• _WORK INSTRUCTION_
Each line in the listing below that holds "value" should be counted; reply with that number only.

• _RECORD EXTRACTS_
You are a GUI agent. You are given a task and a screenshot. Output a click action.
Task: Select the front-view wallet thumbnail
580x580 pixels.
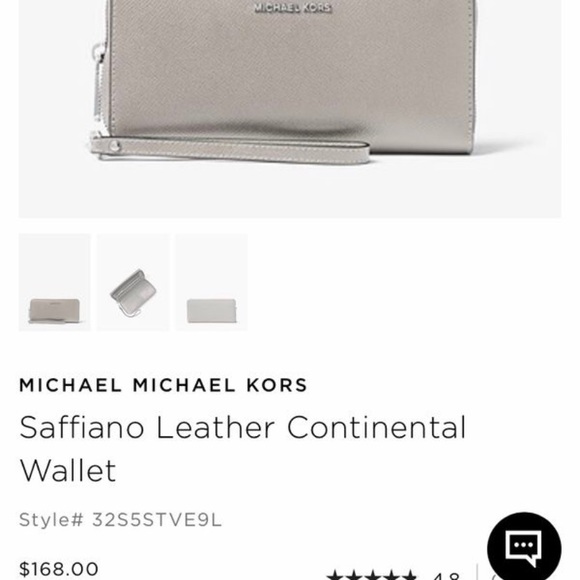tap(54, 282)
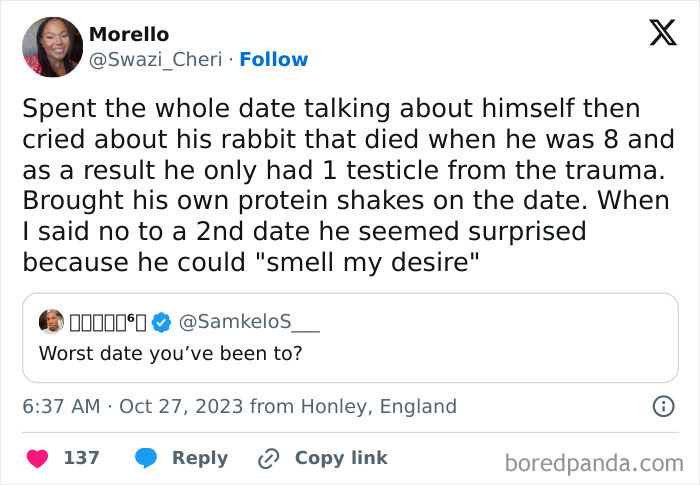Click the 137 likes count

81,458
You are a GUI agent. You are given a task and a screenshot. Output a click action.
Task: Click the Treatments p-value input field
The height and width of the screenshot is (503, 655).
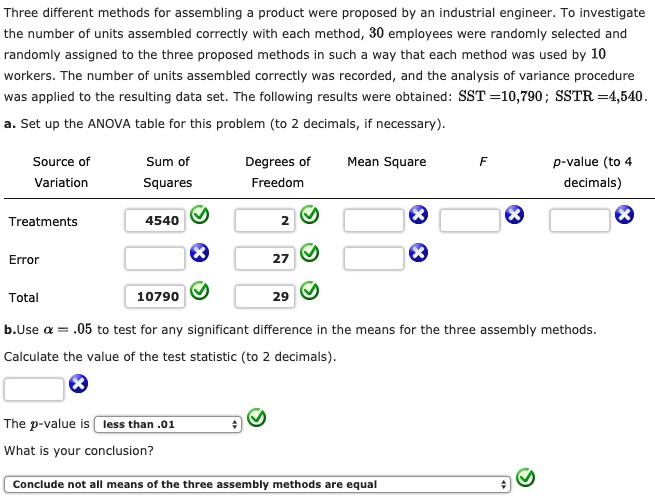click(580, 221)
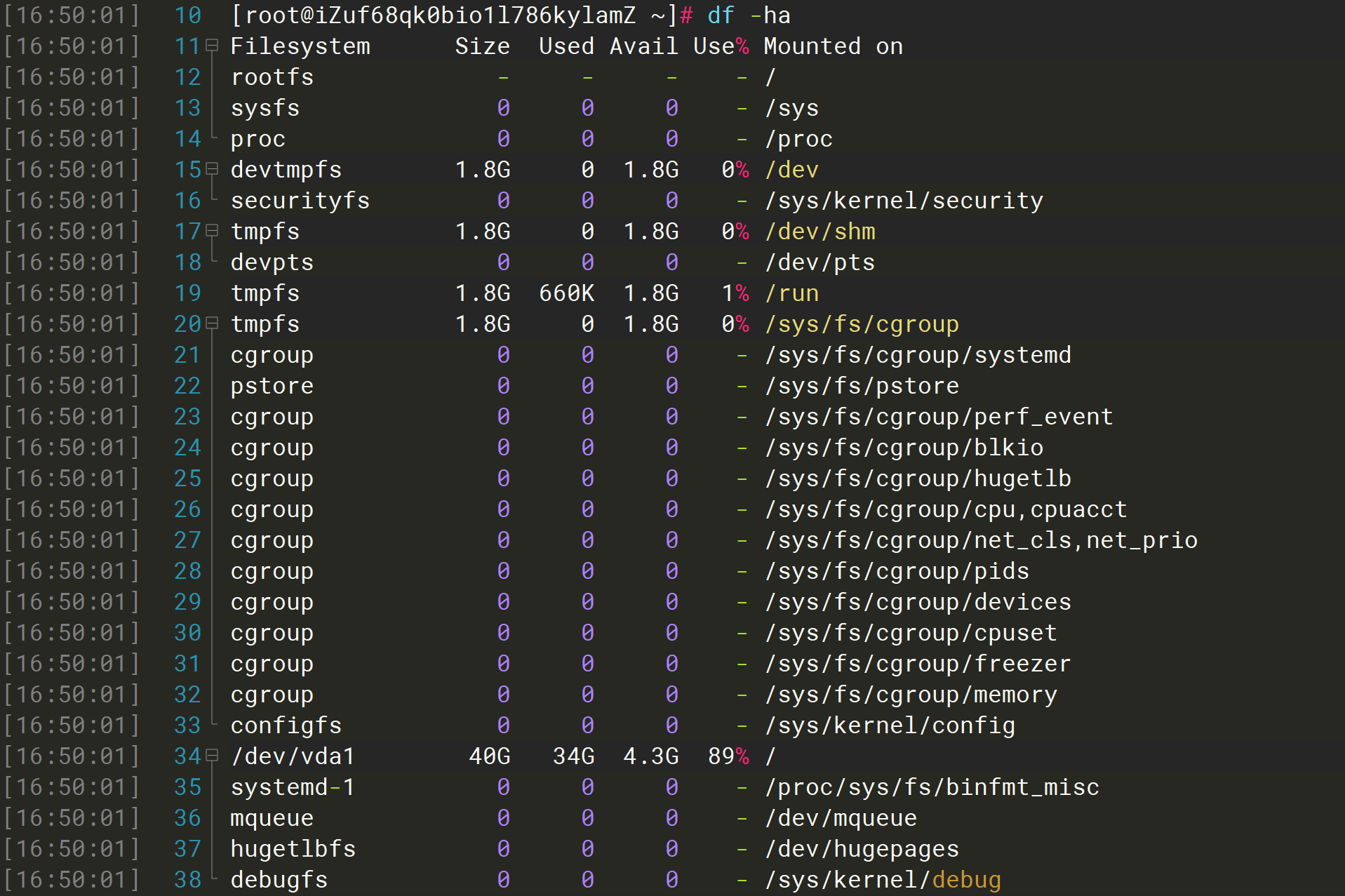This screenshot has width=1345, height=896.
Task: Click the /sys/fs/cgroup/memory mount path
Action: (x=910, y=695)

* * *

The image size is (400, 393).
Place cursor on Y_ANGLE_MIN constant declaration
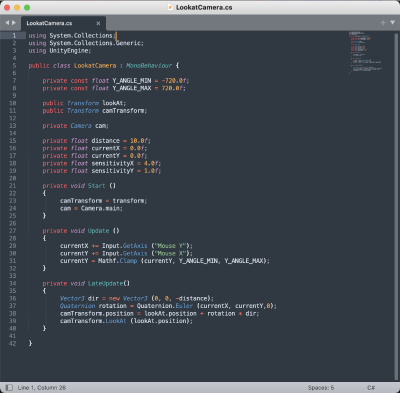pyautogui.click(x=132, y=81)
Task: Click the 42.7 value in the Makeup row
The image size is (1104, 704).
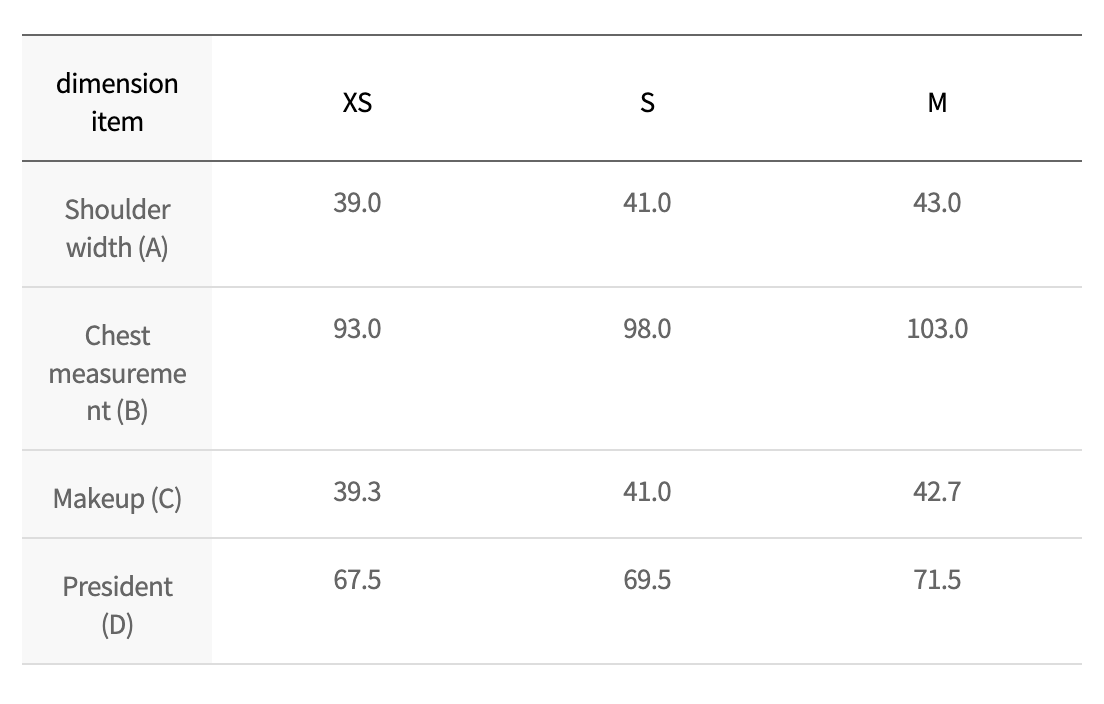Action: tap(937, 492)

• _ANSWER SECTION_
2